Stored items
==================================================
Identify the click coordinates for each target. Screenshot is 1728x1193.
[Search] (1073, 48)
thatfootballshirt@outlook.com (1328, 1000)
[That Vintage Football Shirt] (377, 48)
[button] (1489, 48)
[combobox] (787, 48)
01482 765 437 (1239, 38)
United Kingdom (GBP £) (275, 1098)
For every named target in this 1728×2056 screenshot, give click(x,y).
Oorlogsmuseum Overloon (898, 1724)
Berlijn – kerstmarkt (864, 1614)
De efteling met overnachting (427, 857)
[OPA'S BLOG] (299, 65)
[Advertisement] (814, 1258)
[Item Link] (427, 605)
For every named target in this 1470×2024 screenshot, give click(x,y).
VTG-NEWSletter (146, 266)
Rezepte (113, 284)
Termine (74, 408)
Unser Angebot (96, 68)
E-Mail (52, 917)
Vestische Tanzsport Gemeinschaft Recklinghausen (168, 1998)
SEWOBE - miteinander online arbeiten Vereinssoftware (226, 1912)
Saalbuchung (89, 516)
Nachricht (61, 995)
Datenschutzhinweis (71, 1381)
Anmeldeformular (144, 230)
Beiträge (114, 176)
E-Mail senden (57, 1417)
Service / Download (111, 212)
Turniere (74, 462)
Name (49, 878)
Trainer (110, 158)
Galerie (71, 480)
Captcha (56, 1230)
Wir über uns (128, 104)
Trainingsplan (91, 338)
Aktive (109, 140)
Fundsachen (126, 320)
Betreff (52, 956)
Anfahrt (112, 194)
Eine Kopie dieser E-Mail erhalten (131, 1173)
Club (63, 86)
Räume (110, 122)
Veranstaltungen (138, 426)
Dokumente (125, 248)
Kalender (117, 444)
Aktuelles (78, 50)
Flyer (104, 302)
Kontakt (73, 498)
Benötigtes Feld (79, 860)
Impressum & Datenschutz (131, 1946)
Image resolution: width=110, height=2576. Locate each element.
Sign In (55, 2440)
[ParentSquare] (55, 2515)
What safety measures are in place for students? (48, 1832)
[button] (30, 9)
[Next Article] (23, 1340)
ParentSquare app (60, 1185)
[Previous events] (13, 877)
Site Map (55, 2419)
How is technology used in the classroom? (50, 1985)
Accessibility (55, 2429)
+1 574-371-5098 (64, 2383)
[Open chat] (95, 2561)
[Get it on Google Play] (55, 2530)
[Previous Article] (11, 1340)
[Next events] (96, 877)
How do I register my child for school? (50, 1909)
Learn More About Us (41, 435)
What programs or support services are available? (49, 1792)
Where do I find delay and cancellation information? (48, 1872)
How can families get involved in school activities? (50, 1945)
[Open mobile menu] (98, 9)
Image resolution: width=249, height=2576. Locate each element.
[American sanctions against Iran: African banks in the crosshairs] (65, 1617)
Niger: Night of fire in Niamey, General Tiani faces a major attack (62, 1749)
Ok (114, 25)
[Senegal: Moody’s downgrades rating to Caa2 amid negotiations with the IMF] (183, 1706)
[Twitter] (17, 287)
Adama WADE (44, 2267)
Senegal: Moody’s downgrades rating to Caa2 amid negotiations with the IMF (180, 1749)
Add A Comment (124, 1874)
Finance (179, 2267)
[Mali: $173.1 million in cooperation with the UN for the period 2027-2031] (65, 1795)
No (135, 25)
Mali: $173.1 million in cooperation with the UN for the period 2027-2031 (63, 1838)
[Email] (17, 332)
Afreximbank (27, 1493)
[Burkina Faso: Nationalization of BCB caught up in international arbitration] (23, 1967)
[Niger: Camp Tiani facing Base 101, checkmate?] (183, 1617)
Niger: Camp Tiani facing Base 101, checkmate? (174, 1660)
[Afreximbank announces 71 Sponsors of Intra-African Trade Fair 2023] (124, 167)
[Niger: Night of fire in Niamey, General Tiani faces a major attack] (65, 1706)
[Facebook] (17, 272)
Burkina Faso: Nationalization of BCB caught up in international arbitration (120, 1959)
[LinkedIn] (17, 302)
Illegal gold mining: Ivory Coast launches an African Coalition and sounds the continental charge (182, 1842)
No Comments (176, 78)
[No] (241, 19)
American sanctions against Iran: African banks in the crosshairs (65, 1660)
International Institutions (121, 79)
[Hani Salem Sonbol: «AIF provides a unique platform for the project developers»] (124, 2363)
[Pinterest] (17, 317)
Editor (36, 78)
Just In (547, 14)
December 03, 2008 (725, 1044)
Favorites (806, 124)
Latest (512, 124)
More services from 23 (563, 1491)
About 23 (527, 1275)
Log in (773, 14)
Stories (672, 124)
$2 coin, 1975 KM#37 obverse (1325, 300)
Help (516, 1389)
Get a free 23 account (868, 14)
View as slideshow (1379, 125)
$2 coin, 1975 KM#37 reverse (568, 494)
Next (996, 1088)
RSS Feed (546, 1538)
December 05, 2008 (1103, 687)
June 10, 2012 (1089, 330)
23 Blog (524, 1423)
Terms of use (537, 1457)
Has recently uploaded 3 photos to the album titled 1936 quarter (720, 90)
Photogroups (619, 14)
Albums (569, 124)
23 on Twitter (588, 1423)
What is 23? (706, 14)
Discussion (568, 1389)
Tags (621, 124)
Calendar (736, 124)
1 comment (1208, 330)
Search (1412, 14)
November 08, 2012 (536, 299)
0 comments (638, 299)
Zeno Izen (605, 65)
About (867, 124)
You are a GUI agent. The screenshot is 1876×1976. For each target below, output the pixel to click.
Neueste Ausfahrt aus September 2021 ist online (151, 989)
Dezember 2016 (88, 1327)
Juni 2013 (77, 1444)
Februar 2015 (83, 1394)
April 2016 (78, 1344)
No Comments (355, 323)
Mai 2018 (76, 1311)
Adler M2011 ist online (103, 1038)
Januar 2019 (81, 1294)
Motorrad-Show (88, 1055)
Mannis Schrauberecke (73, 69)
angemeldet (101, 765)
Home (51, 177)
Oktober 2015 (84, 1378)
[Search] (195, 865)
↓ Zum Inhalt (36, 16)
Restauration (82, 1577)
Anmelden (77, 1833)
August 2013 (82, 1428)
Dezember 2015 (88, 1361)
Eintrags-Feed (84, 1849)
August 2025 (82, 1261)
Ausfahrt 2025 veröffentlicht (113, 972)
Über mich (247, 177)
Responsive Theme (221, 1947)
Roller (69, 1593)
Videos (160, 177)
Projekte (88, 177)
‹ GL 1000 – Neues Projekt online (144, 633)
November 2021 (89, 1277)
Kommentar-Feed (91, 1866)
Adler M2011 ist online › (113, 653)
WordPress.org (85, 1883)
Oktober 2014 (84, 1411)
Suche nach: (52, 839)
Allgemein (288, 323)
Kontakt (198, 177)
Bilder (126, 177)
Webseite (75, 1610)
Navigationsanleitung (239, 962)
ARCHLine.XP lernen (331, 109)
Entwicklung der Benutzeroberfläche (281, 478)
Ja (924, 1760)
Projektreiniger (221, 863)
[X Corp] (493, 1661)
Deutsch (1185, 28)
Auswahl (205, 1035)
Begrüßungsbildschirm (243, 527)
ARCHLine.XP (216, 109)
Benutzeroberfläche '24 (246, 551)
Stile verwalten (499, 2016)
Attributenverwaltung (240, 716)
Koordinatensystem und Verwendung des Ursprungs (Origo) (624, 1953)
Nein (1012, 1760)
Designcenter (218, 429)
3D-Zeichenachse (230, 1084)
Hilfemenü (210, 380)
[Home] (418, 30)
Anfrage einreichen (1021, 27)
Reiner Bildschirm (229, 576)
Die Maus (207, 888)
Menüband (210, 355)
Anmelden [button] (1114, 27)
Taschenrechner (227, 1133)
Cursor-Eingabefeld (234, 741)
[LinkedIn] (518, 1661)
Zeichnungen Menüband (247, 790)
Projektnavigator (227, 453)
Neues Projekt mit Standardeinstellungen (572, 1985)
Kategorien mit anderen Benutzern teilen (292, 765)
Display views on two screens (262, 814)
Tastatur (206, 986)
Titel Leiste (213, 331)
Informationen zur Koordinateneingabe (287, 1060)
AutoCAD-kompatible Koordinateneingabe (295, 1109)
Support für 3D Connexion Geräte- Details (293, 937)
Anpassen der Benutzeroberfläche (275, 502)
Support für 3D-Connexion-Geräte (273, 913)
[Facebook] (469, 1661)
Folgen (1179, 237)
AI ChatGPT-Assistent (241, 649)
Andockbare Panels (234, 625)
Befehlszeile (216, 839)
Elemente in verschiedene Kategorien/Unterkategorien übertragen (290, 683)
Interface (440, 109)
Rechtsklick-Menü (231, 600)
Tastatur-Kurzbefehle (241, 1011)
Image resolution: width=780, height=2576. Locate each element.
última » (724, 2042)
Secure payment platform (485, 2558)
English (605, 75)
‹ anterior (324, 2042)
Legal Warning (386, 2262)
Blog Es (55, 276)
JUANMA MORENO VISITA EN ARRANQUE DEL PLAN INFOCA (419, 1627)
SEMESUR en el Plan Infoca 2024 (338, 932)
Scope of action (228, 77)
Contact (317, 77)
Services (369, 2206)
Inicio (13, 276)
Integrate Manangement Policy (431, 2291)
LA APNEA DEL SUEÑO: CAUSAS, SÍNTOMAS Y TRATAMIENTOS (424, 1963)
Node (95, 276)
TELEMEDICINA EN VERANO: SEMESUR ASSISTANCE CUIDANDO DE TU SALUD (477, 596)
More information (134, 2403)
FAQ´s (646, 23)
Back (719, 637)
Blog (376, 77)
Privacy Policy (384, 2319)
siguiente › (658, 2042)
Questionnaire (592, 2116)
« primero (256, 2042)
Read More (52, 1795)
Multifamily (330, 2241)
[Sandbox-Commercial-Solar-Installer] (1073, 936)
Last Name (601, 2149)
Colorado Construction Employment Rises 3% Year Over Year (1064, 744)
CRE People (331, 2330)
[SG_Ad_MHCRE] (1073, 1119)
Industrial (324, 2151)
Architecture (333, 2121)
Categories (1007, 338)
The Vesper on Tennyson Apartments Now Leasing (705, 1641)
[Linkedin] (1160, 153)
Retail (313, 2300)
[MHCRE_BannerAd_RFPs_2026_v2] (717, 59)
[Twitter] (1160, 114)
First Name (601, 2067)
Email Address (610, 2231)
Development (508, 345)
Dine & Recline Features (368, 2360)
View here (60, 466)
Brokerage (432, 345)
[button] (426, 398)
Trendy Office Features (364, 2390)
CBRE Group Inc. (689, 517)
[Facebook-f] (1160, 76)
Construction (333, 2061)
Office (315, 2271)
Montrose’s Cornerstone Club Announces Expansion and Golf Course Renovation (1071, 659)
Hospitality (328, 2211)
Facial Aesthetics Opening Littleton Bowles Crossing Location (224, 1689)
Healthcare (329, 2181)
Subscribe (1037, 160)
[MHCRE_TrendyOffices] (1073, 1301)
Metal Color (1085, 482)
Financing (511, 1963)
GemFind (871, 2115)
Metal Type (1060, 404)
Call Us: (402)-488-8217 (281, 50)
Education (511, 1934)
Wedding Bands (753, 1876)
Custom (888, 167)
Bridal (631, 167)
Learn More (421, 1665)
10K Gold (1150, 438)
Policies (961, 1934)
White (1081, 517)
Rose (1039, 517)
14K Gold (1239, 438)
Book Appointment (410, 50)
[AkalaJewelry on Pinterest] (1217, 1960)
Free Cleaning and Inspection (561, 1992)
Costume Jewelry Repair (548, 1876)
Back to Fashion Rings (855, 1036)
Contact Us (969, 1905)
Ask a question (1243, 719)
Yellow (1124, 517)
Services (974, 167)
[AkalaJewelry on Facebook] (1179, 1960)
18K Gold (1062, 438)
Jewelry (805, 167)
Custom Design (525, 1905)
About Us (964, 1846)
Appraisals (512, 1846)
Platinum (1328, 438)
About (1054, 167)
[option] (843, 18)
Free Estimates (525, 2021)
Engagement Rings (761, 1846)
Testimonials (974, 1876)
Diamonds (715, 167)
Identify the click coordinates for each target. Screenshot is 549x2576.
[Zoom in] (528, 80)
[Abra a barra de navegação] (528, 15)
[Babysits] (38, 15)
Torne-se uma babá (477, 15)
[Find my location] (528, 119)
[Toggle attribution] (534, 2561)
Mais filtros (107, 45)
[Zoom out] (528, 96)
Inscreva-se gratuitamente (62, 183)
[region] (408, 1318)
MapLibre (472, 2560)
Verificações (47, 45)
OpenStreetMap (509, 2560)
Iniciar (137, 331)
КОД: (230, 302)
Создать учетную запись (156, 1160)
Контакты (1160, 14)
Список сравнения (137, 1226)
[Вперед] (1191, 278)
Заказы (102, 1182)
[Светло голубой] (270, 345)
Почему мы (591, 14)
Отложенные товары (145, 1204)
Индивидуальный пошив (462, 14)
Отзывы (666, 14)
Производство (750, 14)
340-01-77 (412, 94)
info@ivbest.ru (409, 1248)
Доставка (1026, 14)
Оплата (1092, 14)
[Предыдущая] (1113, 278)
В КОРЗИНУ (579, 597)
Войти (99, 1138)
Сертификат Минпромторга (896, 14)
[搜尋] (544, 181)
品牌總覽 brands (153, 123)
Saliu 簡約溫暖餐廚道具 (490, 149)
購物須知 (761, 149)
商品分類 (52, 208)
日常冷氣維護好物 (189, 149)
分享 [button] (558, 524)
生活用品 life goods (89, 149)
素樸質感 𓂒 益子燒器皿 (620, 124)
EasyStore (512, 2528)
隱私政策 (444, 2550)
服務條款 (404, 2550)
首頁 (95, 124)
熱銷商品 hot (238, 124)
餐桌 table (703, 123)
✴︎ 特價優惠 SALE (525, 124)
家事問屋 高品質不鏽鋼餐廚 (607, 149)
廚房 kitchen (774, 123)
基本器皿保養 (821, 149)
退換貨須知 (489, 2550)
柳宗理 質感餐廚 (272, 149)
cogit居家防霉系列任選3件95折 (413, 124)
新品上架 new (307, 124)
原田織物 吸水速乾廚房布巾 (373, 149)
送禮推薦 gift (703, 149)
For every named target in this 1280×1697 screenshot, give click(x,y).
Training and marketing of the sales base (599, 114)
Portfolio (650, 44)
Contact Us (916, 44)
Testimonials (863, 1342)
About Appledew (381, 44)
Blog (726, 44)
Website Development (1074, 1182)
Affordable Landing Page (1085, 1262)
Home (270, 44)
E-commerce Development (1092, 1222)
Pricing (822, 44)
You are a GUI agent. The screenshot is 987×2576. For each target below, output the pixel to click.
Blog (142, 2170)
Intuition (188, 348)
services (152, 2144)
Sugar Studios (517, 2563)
==================================================
#### YOUR INSTRUCTIONS
Collect every line from the records above that contains the word "Afreximbank".

#### THE ANSWER
Afreximbank (27, 1493)
[Afreximbank announces 71 Sponsors of Intra-African Trade Fair 2023] (124, 167)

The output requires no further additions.